■ **WHAT NEEDS TO BE DONE**:
Copy out each line of the entries where the word "Santa" is present.

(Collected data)
########################################
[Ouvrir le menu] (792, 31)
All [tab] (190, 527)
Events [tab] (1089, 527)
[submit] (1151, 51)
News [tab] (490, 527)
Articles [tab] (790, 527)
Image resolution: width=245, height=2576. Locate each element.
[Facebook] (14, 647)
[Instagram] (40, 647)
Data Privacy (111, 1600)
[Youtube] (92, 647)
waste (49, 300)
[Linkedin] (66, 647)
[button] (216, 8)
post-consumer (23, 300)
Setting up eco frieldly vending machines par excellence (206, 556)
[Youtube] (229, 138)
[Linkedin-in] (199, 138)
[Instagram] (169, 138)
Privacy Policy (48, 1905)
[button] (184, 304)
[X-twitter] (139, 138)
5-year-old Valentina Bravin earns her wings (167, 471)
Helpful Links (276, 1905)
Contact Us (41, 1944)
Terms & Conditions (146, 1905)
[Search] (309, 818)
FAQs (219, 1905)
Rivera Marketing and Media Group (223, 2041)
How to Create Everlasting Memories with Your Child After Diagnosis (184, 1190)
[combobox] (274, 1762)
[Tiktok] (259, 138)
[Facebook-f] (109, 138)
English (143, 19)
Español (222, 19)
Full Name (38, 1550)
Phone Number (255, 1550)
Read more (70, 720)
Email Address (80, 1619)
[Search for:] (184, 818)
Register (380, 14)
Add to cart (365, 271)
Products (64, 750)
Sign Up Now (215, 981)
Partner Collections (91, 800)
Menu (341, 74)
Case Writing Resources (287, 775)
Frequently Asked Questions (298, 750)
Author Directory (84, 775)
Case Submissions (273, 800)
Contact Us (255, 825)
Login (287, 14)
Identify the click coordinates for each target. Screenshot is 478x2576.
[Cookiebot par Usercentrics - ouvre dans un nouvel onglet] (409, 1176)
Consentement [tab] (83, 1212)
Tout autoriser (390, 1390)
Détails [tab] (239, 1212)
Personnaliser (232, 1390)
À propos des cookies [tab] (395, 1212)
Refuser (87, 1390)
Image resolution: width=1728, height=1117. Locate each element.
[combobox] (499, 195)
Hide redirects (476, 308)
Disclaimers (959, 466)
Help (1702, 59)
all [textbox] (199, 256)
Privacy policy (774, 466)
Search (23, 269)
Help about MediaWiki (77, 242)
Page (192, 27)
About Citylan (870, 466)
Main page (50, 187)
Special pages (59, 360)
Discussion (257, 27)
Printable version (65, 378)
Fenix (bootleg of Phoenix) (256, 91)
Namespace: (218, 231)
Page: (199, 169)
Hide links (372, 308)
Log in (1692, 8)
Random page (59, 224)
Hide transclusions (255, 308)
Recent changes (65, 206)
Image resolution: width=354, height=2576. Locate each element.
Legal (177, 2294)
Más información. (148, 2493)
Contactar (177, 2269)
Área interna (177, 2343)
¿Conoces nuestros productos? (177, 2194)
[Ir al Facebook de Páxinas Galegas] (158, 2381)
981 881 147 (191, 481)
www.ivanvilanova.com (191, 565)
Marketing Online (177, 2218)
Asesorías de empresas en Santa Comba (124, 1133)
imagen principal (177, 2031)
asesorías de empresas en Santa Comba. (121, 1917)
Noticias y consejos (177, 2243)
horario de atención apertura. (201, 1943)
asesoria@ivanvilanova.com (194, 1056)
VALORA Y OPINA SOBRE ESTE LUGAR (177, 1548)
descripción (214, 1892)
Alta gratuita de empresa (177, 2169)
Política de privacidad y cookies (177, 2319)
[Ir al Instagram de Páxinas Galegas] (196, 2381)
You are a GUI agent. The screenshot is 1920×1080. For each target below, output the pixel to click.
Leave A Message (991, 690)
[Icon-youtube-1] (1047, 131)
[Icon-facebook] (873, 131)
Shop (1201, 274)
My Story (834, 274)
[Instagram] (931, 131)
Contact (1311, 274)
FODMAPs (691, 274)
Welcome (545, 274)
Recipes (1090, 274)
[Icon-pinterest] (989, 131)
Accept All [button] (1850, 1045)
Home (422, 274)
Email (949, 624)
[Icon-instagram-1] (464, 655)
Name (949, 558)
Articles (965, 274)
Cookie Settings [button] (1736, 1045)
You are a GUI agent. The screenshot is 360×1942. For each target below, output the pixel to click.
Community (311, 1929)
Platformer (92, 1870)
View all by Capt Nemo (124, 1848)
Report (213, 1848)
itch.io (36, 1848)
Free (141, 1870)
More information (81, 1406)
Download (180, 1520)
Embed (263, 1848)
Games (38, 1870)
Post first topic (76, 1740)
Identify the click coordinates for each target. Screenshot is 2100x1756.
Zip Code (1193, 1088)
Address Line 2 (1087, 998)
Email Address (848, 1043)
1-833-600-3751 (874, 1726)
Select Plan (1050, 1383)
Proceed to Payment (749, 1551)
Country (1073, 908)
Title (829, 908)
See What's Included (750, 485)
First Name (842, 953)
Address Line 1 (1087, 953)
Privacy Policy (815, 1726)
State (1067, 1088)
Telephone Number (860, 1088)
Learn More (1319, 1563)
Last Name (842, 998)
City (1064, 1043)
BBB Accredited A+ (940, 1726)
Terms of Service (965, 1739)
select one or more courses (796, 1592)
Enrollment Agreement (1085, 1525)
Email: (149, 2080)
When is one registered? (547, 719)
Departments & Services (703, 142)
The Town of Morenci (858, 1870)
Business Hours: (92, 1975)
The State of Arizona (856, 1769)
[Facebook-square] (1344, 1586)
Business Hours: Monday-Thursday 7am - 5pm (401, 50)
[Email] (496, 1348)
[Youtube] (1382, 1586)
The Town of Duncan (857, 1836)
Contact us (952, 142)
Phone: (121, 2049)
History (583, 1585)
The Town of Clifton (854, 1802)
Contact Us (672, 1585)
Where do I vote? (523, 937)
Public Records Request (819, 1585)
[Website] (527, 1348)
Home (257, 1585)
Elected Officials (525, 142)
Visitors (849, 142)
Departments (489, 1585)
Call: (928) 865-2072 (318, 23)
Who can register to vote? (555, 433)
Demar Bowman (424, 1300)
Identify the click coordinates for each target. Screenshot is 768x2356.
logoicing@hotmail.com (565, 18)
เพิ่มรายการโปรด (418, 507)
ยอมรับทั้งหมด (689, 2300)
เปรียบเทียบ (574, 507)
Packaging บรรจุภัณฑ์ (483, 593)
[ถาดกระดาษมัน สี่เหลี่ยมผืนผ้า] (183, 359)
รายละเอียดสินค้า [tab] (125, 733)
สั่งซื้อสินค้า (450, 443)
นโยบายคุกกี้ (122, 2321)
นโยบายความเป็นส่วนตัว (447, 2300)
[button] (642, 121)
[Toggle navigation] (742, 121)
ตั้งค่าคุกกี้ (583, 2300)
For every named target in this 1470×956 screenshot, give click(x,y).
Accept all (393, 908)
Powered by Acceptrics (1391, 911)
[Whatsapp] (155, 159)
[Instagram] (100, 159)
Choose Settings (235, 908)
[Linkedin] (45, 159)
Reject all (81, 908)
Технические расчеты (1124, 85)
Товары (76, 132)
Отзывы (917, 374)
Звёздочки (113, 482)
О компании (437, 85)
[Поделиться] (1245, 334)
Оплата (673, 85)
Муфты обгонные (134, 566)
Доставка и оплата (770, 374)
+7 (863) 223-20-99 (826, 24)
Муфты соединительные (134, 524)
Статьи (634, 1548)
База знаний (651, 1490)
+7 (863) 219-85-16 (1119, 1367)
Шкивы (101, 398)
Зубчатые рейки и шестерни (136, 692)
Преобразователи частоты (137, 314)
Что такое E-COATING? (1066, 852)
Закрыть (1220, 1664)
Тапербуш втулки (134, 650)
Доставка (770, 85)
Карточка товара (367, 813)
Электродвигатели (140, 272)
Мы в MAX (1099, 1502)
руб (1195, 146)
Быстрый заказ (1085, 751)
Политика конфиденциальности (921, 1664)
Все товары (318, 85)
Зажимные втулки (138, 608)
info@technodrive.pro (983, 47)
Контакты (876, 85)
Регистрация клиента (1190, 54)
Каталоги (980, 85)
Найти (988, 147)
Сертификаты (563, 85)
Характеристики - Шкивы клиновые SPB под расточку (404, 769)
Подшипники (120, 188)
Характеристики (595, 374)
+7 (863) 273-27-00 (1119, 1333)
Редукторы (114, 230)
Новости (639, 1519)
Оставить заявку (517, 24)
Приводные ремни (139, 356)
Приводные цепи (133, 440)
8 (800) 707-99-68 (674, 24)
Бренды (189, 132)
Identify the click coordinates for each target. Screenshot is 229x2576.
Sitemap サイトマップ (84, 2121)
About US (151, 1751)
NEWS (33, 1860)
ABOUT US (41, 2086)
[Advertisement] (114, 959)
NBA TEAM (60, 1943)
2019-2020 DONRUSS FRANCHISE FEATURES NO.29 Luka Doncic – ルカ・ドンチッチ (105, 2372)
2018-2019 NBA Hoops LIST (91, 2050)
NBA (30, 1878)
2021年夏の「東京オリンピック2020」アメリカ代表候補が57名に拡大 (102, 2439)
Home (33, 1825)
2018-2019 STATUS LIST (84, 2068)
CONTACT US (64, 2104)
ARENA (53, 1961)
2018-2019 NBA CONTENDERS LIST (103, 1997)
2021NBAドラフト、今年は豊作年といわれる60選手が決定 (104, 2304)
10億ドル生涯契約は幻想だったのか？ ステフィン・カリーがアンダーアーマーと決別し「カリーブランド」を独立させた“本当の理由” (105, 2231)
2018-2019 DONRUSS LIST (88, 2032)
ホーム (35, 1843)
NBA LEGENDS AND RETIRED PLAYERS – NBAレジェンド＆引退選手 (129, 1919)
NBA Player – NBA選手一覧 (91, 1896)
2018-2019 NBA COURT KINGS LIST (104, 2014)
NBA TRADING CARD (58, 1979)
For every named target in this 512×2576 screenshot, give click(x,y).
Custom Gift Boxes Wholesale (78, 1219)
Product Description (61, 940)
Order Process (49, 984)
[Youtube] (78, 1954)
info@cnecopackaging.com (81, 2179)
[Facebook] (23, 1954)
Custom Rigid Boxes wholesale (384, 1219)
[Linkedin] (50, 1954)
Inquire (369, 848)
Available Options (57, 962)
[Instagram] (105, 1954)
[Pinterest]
########################################
■ **SOLUTION TO THE EXERCISE**:
Asesorías de empresas en Santa Comba (124, 1133)
asesorías de empresas en Santa Comba. (121, 1917)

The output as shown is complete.